Give the data again in full, with every character unchanged.

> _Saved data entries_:
━━━━━━━━━━━━━━━━
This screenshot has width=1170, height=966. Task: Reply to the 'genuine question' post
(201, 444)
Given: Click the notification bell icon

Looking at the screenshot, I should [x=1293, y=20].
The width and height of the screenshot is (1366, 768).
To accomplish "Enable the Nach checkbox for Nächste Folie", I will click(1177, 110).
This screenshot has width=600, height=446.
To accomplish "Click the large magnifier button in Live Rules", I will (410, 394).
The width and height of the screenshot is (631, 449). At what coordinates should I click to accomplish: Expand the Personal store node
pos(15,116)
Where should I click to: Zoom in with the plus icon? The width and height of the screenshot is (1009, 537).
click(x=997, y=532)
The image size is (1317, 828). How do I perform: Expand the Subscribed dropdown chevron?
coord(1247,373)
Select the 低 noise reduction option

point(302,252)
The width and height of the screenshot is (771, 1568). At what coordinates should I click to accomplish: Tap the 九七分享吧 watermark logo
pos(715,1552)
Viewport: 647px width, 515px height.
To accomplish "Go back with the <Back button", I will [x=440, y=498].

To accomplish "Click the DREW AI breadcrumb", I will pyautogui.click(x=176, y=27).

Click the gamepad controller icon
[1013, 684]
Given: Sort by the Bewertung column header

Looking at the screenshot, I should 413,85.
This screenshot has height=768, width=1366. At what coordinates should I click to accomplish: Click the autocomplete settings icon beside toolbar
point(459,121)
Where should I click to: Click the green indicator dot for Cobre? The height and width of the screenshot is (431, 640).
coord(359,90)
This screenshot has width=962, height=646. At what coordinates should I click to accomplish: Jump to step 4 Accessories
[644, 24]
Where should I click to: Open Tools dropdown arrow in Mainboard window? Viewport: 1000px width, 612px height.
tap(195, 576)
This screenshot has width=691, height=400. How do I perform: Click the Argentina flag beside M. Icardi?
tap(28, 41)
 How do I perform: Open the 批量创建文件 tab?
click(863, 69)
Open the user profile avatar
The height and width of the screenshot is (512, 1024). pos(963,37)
━━━━━━━━━━━━━━━━
> _Answer box_:
This screenshot has width=1170, height=966. Task: Reply to the 'genuine question' post
(201, 444)
Given: Click the notification bell icon

Looking at the screenshot, I should [x=1293, y=20].
The width and height of the screenshot is (1366, 768).
To accomplish "Enable the Nach checkbox for Nächste Folie", I will click(1177, 110).
This screenshot has width=600, height=446.
To accomplish "Click the large magnifier button in Live Rules", I will (410, 394).
The width and height of the screenshot is (631, 449). At what coordinates should I click to accomplish: Expand the Personal store node
pos(15,116)
Where should I click to: Zoom in with the plus icon? The width and height of the screenshot is (1009, 537).
click(x=997, y=532)
The image size is (1317, 828). How do I perform: Expand the Subscribed dropdown chevron?
coord(1247,373)
Select the 低 noise reduction option

point(302,252)
The width and height of the screenshot is (771, 1568). At what coordinates should I click to accomplish: Tap the 九七分享吧 watermark logo
pos(715,1552)
Viewport: 647px width, 515px height.
To accomplish "Go back with the <Back button", I will [x=440, y=498].

To accomplish "Click the DREW AI breadcrumb", I will pyautogui.click(x=176, y=27).

Click the gamepad controller icon
[1013, 684]
Given: Sort by the Bewertung column header

Looking at the screenshot, I should 413,85.
This screenshot has height=768, width=1366. At what coordinates should I click to accomplish: Click the autocomplete settings icon beside toolbar
point(459,121)
Where should I click to: Click the green indicator dot for Cobre? The height and width of the screenshot is (431, 640).
coord(359,90)
This screenshot has width=962, height=646. At what coordinates should I click to accomplish: Jump to step 4 Accessories
[644, 24]
Where should I click to: Open Tools dropdown arrow in Mainboard window? Viewport: 1000px width, 612px height.
tap(195, 576)
This screenshot has width=691, height=400. How do I perform: Click the Argentina flag beside M. Icardi?
tap(28, 41)
 How do I perform: Open the 批量创建文件 tab?
click(863, 69)
Open the user profile avatar
The height and width of the screenshot is (512, 1024). pos(963,37)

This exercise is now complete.